Here's a homeopathist offering DITI.

You get my point.

But what I find most interesting about this is the unique marketing opportunity DITI poses for CAM. We use phsyical examination, mammography and biopsy to detect cancers. Infrared Imaging claims to pre-empt this process by a decade, and it is being sold by people who are willing to make claims about treatments for which there is no evidence of efficacy.

So say someone undergoes DITI scanning and is told that they should see their GP as the scan suggests they have cancer. Note that, strictly speaking, practitioners themselves can't diagnose. The customer goes to their GP who, understandably, cannot detect a cancer. DITI operators trade in "peace of mind". That's why the scans are targeted at younger women (well, that and the Kylie effect) for whom mammography isn't a very good test. DITI offers the comfort of a "certain" negative result.

But if someone tests positive, then they are stuck. No medical doctor will treat a cancer that isn't there. So if the customer is "refused treatment" their first port of call will no doubt be the DITI clinic, who will then be in the choice situation of treating a cancer that isn't there with medicine that doesn't work.

They say the perfect con is one where the mark never realises he's been duped, and maybe even feels better for it. When you allow practitioners to diagnose cancers no-one else can detect, and then allow them to offer treatments for them, and can even have those treatments appear to work, then you have pretty much achieved perfection.

EDIT - It appears that most, if not all, machines used in private practices for this kind of diagnostic work are produced by an American company called Meditherm. Their site has an impressive list of studies demonstrating the efficacy of the technology. Of the few that refer to cancer, most are looking at its use in monitoring known cases of breast cancer, and therefore not about the efficacy of its diagnostics. One, however, really did catch my eye, namely Thermography in screening for breast cancer (K L Williams, B H Phillips, P A Jones, S A Beaman, and P J Fleming, 1990).

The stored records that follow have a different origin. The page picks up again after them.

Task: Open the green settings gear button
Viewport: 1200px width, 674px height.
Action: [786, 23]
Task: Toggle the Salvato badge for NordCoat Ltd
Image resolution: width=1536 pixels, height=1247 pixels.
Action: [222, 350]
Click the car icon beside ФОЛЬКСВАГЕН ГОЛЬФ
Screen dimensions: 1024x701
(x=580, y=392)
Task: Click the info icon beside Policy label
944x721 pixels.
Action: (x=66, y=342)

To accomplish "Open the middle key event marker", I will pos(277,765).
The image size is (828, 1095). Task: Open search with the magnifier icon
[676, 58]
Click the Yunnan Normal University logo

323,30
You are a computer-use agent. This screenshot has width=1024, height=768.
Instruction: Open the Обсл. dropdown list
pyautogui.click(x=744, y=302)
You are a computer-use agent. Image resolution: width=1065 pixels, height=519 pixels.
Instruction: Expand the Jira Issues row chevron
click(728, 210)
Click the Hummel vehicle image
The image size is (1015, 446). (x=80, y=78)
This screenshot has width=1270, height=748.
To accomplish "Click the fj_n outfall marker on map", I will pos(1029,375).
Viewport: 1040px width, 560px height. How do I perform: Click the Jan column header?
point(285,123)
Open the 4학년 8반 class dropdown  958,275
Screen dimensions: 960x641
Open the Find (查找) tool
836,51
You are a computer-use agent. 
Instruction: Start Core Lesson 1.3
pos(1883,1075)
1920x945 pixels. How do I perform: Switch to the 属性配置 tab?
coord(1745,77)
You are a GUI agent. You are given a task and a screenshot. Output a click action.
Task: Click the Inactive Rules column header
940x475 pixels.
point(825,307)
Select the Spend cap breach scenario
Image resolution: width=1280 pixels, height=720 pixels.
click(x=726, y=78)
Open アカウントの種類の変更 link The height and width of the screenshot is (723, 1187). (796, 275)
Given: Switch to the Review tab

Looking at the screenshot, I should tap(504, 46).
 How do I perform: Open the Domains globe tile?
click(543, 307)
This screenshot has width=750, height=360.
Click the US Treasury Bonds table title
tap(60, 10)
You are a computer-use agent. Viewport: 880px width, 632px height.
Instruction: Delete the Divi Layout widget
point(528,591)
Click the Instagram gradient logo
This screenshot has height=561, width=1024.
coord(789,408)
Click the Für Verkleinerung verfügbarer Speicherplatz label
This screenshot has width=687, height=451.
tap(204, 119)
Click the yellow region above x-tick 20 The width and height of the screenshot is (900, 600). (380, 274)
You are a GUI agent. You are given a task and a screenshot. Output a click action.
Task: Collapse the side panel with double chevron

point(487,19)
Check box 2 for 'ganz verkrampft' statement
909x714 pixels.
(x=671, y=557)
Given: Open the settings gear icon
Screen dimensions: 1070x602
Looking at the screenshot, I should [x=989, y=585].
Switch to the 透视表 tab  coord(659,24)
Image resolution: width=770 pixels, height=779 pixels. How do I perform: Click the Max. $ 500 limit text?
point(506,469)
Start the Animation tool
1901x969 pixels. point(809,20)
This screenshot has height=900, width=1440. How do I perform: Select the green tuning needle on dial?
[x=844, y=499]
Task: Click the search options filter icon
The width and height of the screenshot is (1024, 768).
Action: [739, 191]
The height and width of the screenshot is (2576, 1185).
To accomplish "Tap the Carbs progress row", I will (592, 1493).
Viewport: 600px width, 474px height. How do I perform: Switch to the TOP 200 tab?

This is exactly the kind of trial I'm interested in seeing, as it looks at the correlation between patients presenting abnormal thermal images, and them going on to develop breast cancer. It has a decent sized sample of 10,238 women, and followed them over a five year period. It found that "71.6% of the women who developed breast cancer had had a normal thermogram at the time of examination, as did 73% of those who did not," and concluded "Thermography is not sufficiently sensitive to be used as a screening test for breast cancer, nor is it useful as an indicator of risk of developing the disease within five years."

Now, this study took place prior to 1990, and it was only really after 1990 that technological advances led to people looking again at the technology, but sadly there does not appear to be any trial similar to that by Williams et al, and without that we don't really know whether it works. What does bother me, however, is that this trial, disproving the approach, is slipped in, unlinked and out of context, into a snowball style bibliography that is supposed to convince people less anal than I that DITI is a worthwhile pursuit. This amounts to sloppiness or a deliberate attempt to mislead.